Quali sono allora le reali possibilità che un intervento europeo mitighi effettivamente i danni della situazione attuale che sta diventando totalmente insostenibile per famiglie e imprese? E soprattutto in che direzione dovrebbe andare questo intervento?
A mio giudizio a livello generale, e cioè per la generalità dei consumatori, imprese e famiglie, bisogna seguire gli indirizzi del regolamento europeo ‘Save gas for a safe winter’, che individua le riduzioni dei consumi di gas sia per le famiglie che per le imprese come l’arma principale per il contenimento e il raffreddamento dei prezzi.

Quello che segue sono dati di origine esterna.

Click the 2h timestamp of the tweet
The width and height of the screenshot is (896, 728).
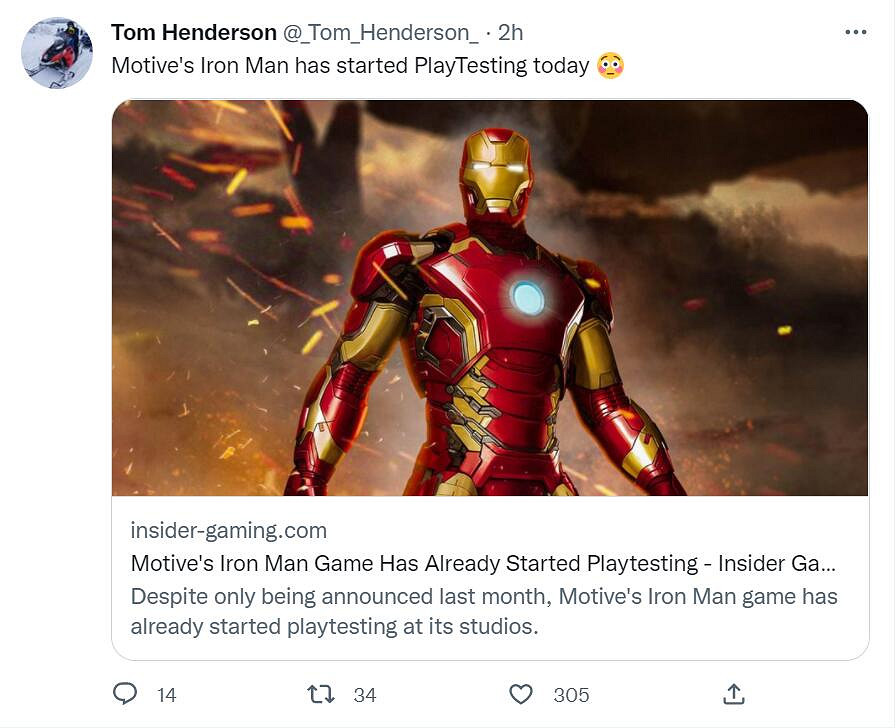(510, 32)
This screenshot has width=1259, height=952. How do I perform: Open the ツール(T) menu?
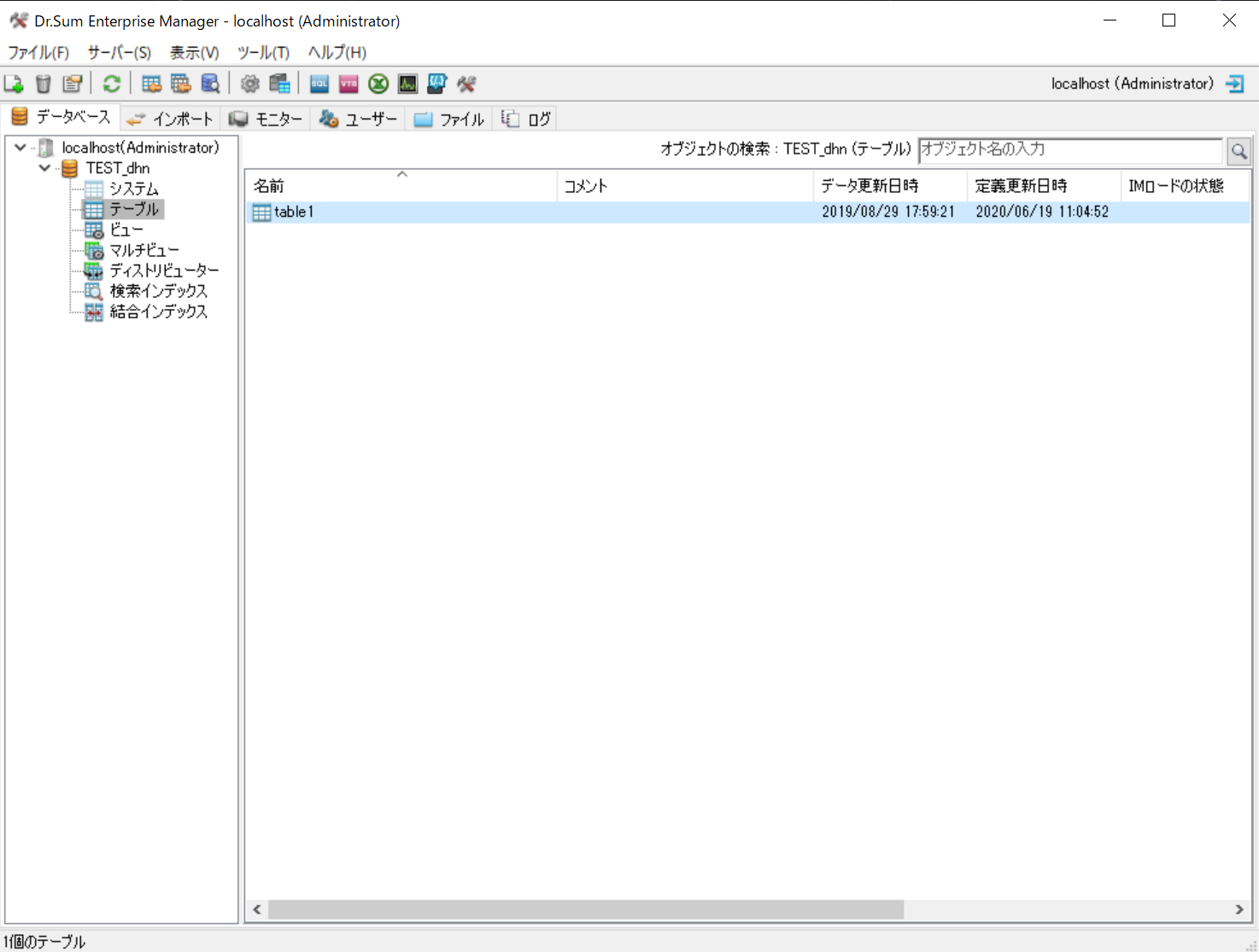click(263, 52)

La direttiva europea parla di interventi di incentivi alla riduzione dei consumi. Bisogna cioè favorire e indennizzare le imprese che volontariamente riducono le loro produzioni aiutando il sistema a ridurre i consumi energetici. Solo in un secondo tempo, e solo se necessario, si può passare a razionamenti obbligatori.
E la stessa cosa bisogna fare per le famiglie: più riducono volontariamente i consumi, più devono essere sostenute con contributi pubblici per la mitigazione del caro bollette.

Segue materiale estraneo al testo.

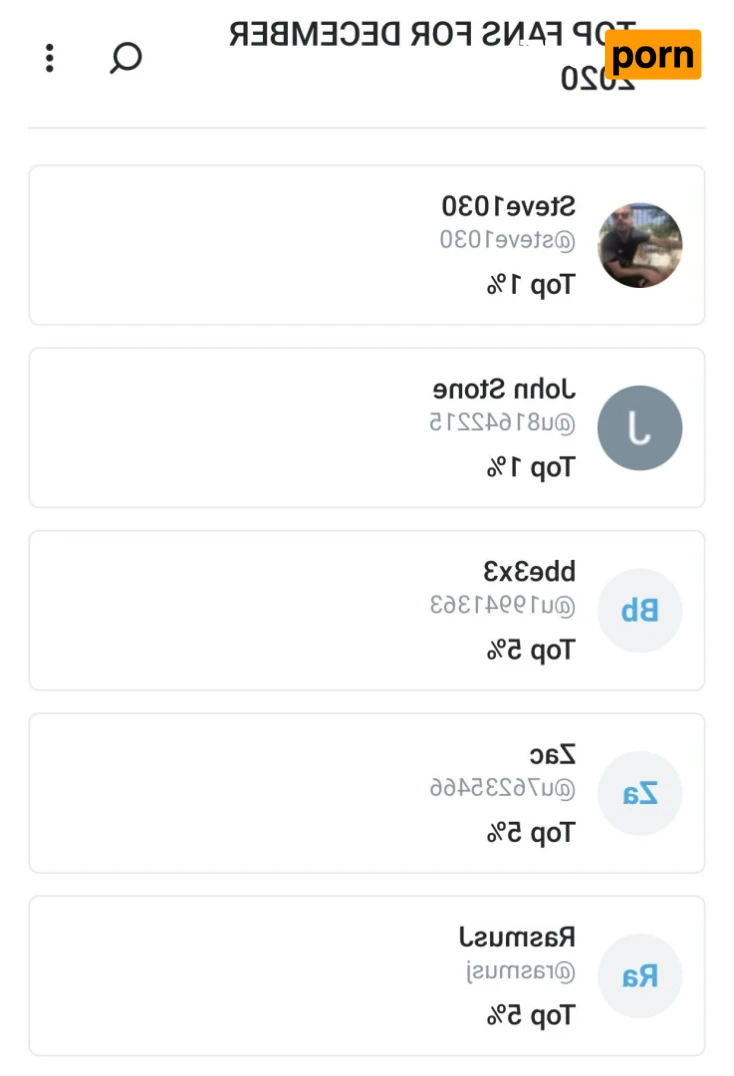
Task: Select the Zac fan name
Action: tap(552, 755)
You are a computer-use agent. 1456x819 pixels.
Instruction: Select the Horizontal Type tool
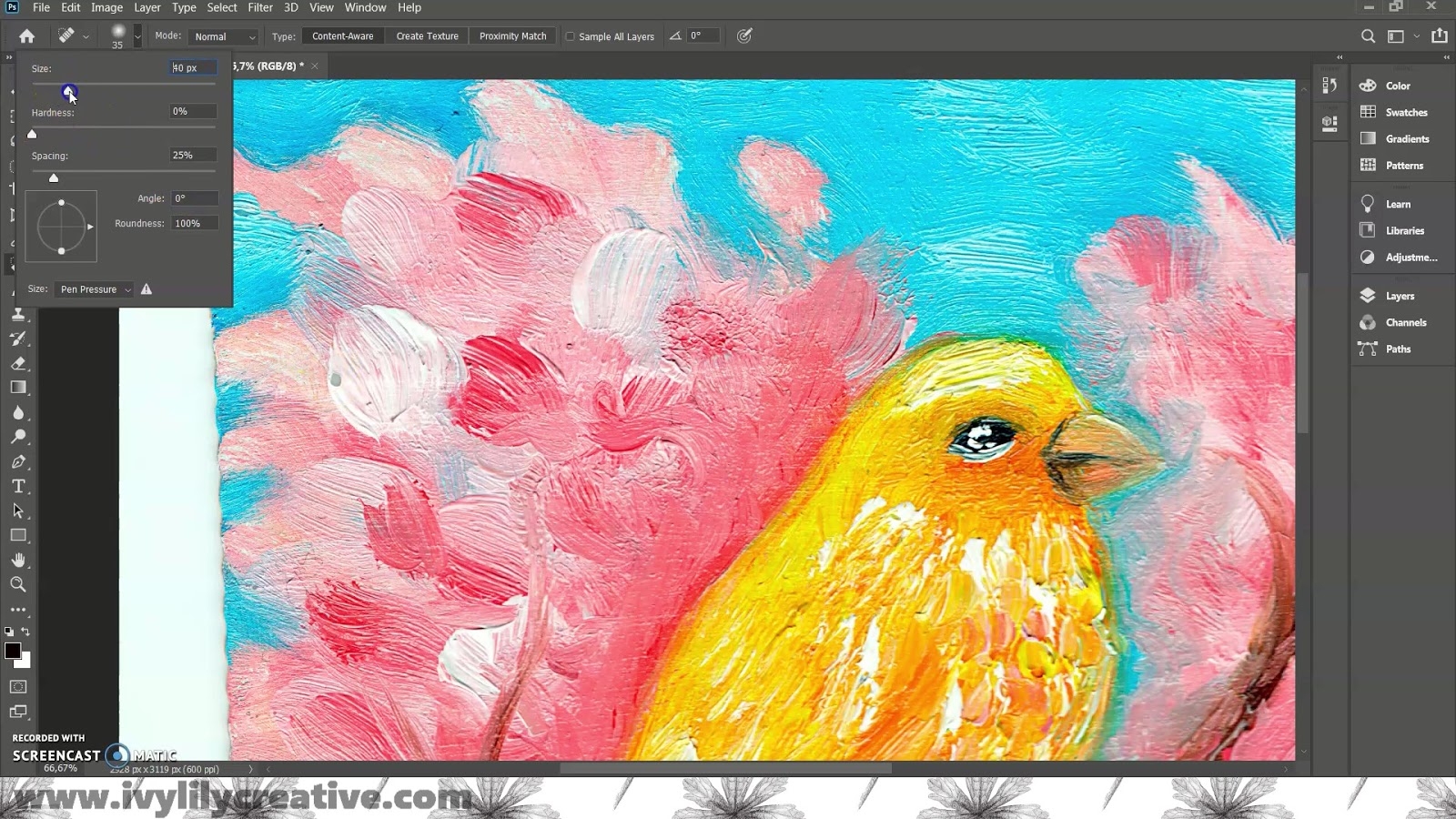click(x=18, y=487)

Da chi e come possono essere finanziati questi indennizzi e mitigazioni?
Lo si deve fare a livello europeo. Lasciare operare i singoli stati autonomamente come è avvenuto fino ad oggi distrugge il mercato unico, creando asimmetrie competitive inaccettabili. I siderurgici spagnoli e francesi, ad esempio, grazie ai forti interventi dei loro governi a favore delle imprese energivore pagano l’energia elettrica sette otto volte di meno di quelli italiani. È accettabile tutto ciò? Evidentemente no.
Bisogna trovare allora una misura finanziaria comune europea. L’ideale sarebbe una riedizione del Recovery Fund creato per fronteggiare le conseguenze della pandemia con il lancio di un Energy Recovery Fund. Ma in Europa ci sono forti resistenze a fare di nuovo debito comune.

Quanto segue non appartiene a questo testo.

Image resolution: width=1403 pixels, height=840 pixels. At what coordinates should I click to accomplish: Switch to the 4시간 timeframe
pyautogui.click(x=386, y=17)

E allora l’idea potrebbe essere, con l’intesa di tutti i Paesi europei – e probabilmente i regolamenti vigenti lo consentirebbero – di utilizzare una quota parte del Pnrr (un 20%? sarebbe pari a circa 140-150 miliardi di euro) per finanziare indennizzi e mitigazioni a famiglie e imprese.
In ogni caso non può esistere che un problema economico di qualche centinaio di miliardi di euro ostacoli la salvezza dell’economia europea: è inconcepibile che l’Europa a 27, con un PIL che supera i 17 mila miliardi di euro, si faccia mettere sotto scacco da un’economia come quella russa che ha un prodotto interno lordo inferiore a quello della Spagna.
È solo una questione di volontà politica e di capacità di leadership. Purtroppo l’Italia e l’Europa un leader ce lo avevano, e sarebbe stato fondamentale in questo momento di grande difficoltà, ma come sappiamo tutti un gruppo di forze politiche irresponsabili lo ha mandato a casa.